Schema Registry Service - Version 1.0-rc1

Abstract

This specification defines a Schema Registry extension to the xRegistry document format and API specification. A Schema Registry allows for the storage, management and discovery of schema documents.

Table of Contents

Overview

This specification defines a Schema Registry extension to the xRegistry document format and API specification.

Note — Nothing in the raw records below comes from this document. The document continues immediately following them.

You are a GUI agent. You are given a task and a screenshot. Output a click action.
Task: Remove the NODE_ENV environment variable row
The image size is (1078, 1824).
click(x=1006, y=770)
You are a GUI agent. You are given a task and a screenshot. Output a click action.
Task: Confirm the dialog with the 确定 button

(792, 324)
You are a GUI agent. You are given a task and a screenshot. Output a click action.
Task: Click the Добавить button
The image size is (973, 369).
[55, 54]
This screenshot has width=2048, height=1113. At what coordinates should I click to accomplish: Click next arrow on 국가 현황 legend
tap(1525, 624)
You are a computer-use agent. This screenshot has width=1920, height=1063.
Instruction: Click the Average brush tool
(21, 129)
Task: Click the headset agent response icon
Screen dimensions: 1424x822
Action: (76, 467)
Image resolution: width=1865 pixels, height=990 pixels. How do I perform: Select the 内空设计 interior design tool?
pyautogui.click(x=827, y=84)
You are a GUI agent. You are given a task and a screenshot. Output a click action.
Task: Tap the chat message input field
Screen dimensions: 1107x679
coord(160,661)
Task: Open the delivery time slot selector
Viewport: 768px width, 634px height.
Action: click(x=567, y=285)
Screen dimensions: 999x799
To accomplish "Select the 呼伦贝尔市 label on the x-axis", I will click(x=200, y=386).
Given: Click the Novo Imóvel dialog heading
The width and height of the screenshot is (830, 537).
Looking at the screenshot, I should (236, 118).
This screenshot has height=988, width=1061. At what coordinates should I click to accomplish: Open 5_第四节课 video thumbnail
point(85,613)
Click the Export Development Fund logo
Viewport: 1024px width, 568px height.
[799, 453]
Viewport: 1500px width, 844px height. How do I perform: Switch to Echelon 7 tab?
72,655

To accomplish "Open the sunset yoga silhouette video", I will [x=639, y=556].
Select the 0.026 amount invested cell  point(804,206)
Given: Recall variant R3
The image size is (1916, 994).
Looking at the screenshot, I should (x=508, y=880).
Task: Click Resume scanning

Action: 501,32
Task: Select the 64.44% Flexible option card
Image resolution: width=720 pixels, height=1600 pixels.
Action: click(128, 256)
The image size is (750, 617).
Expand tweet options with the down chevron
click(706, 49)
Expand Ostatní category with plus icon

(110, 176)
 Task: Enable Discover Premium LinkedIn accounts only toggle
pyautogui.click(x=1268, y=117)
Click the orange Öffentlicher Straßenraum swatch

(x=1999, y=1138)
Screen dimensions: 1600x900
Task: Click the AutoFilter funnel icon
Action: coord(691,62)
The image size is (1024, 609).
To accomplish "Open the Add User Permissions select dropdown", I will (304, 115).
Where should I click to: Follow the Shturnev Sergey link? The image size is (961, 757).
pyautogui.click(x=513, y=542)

For easy reference, the JSON serialization of a Schema Registry adheres to this form:

{
  "specversion": "STRING",                         # xRegistry core attributes
  "registryid": "STRING",
  "self": "URL",
  "xid": "XID",
  "epoch": UINTEGER,
  "name": "STRING", ?
  "description": "STRING", ?
  "documentation": "URL", ?
  "labels": {
    "STRING": "STRING" *
  }, ?
  "createdat": "TIMESTAMP",
  "modifiedat": "TIMESTAMP",

  "model": { ... }, ?

  "schemagroupsurl": "URL",                        # SchemaGroups collection
  "schemagroupscount": UINTEGER,
  "schemagroups": {
    "KEY": {                                       # schemagroupid
      "schemagroupid": "STRING",                   # xRegistry core attributes
      "self": "URL",
      "xid": "XID",
      "epoch": UINTEGER,
      "name": "STRING", ?
      "description": "STRING", ?
      "documentation": "URL", ?
      "labels": { "STRING": "STRING" * }, ?
      "createdat": "TIMESTAMP",
      "modifiedat": "TIMESTAMP",

      "schemasurl": "URL",                         # Schemas collection
      "schemascount": UINTEGER,
      "schemas": {
        "KEY": {                                   # schemaid
          "schemaid": "STRING",                    # xRegistry core attributes
          "versionid": "STRING",
          "self": "URL",
          "xid": "XID",
          #  Start of default Version's attributes
          "epoch": UINTEGER,
          "name": "STRING", ?                      # Version level attrs
          "description": "STRING", ?
          "documentation": "URL", ?
          "labels": { "STRING": "STRING" * }, ?
          "createdat": "TIMESTAMP",
          "modifiedat": "TIMESTAMP",
          "ancestor": "STRING",

          "format": "STRING", ?

          "schemaurl": "URL", ?
          "schema": ANY ?
          "schemabase64": "STRING", ?
          #  End of default Version's attributes

          "metaurl": "URL",                    # Resource level attrs
          "meta": {
            ... core spec metadata attributes ...
            "validation": BOOLEAN ?
          }, ?

          "versionsurl": "URL",
          "versionscount": UINTEGER,
          "versions": { ... } ?
        } *
      } ?
    } *
  } ?
}

Notations and Terminology

Notational Conventions

The key words "MUST", "MUST NOT", "REQUIRED", "SHALL", "SHALL NOT", "SHOULD", "SHOULD NOT", "RECOMMENDED", "MAY", and "OPTIONAL" in this document are to be interpreted as described in RFC 2119.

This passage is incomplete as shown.